Saturday, January 29, 2011

A Three Dog Life by Abigail Thomas


"Australian Aborigines slept with their dogs for warmth on cold nights, the coldest being a 'three dog night.' - Wikipedia"

So begins A Three Dog Life, but it has as much to do with dogs as The Curious Incident of the Dog in the Night-Time. It's a memoir written by a woman whose husband gets hit by a car and becomes a new man because of traumatic brain injury, and how she copes.

One of my favorite chapters taught me about Outsider Art, which is basically art made by people with no formal training, but was originally a term reserved for the art made by insane-asylum inmates. Abigail begins collecting Outsider Art made by the residents of the rehabilitation center her husband is at who have also suffered brain trauma, almost obsessively. She then seeks out Outsider Art made by people with brain injuries in galleries. She discovers there is an Outsider Art Fair and goes. She also shares descriptions of her own husband's art.
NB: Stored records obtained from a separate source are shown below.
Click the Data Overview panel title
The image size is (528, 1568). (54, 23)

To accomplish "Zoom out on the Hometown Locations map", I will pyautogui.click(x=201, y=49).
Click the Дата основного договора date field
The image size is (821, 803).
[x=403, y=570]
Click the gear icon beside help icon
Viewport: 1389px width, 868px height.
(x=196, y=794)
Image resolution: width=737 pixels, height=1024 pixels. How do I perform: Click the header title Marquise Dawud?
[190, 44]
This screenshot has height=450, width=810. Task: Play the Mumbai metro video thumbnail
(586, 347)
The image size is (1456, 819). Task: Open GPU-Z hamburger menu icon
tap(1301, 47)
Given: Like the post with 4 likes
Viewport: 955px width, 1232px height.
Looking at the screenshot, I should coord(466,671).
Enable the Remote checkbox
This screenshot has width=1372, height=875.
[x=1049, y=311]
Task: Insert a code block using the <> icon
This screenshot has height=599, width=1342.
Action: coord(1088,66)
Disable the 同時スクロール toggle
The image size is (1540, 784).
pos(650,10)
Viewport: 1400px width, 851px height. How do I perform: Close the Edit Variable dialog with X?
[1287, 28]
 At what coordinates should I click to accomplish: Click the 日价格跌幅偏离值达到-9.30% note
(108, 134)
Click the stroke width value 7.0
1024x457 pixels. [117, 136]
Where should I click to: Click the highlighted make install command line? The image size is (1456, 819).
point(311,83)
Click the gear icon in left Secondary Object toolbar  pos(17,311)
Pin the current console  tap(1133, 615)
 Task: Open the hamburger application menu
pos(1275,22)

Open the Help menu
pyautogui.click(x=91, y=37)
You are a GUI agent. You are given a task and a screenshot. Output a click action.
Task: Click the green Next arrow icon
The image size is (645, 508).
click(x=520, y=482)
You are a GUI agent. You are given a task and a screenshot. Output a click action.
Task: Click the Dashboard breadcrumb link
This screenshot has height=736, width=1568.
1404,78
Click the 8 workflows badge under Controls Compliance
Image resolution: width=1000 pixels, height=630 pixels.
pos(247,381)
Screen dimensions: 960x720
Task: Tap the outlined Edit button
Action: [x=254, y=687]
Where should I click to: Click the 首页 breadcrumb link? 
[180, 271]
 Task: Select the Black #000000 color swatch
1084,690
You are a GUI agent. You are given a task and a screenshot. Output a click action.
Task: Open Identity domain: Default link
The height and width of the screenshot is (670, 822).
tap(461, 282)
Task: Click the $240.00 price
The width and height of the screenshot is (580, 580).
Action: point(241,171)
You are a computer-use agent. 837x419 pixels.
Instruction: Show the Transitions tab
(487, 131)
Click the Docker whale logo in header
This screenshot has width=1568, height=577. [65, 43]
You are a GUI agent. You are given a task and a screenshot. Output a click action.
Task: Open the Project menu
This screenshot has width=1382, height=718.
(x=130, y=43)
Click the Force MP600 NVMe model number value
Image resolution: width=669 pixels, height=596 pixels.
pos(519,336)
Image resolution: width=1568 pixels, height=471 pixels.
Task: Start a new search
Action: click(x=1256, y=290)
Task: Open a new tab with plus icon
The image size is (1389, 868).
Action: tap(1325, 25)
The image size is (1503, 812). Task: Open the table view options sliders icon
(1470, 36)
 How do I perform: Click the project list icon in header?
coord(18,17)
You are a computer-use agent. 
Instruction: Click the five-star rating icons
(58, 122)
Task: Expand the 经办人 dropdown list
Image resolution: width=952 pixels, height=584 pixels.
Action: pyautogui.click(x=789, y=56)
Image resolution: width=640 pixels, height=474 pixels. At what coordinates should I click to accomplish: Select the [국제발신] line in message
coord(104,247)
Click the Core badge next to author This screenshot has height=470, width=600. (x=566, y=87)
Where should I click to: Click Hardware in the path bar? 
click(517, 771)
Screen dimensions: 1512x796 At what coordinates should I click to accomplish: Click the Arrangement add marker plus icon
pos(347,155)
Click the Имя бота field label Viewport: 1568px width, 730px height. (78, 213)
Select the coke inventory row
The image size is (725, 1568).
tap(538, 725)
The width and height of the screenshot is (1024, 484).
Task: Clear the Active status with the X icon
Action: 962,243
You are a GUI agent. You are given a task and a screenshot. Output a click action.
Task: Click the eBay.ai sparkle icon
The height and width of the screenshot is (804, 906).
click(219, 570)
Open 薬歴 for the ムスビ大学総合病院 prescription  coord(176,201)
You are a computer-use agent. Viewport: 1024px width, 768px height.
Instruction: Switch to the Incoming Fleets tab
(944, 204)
I was fascinated by the fractured conversations she shared with her husband, especially the ones that made sense even when they weren't supposed to. She talked about how one time her friend got a new dog and brought it over for a play date. The dogs were all running around the house, barking like crazy and being silly, making the author and her friend laugh and laugh. Suddenly the phone rang. It was her husband calling from the rehabilitation center (a few miles away) asking if she could keep the dogs quiet!

The book is generally anecdotal. I wouldn't recommend this book to most people because many of the chapters were sad and some were just uninteresting (there's a chapter where she tells us what's in her refrigerator). However, I think people who have loved others who have dealt with brain trauma will find this book comforting. My friend's dad suffered from a stroke and hasn't been the same since. Some of the things she's told me about him reminded me of the man in this book. I suggested she read A Three Dog Life and she told me she had already read it and liked it very much.

This is my first book finished for my 2011 To Be Read Challenge. I borrowed it from my mother-in-law on June 18, 2009 and thought it was time to get it back to her!

1 comment:

Alex Daw said...

Fantastic opening sentence huh? Sounds like an interesting read - not that I am that fussed what's in people's refrigerators...well ...I am, if it ends up in mine, which is what seems to have happened to me this month - twice. Once emptying Dad's freezer during the flood crisis so things wouldn't go off and then once taking home the contents of a friend's holiday house fridge that she couldn't take back on the plane...that was a good score....brie...marmalade...yum.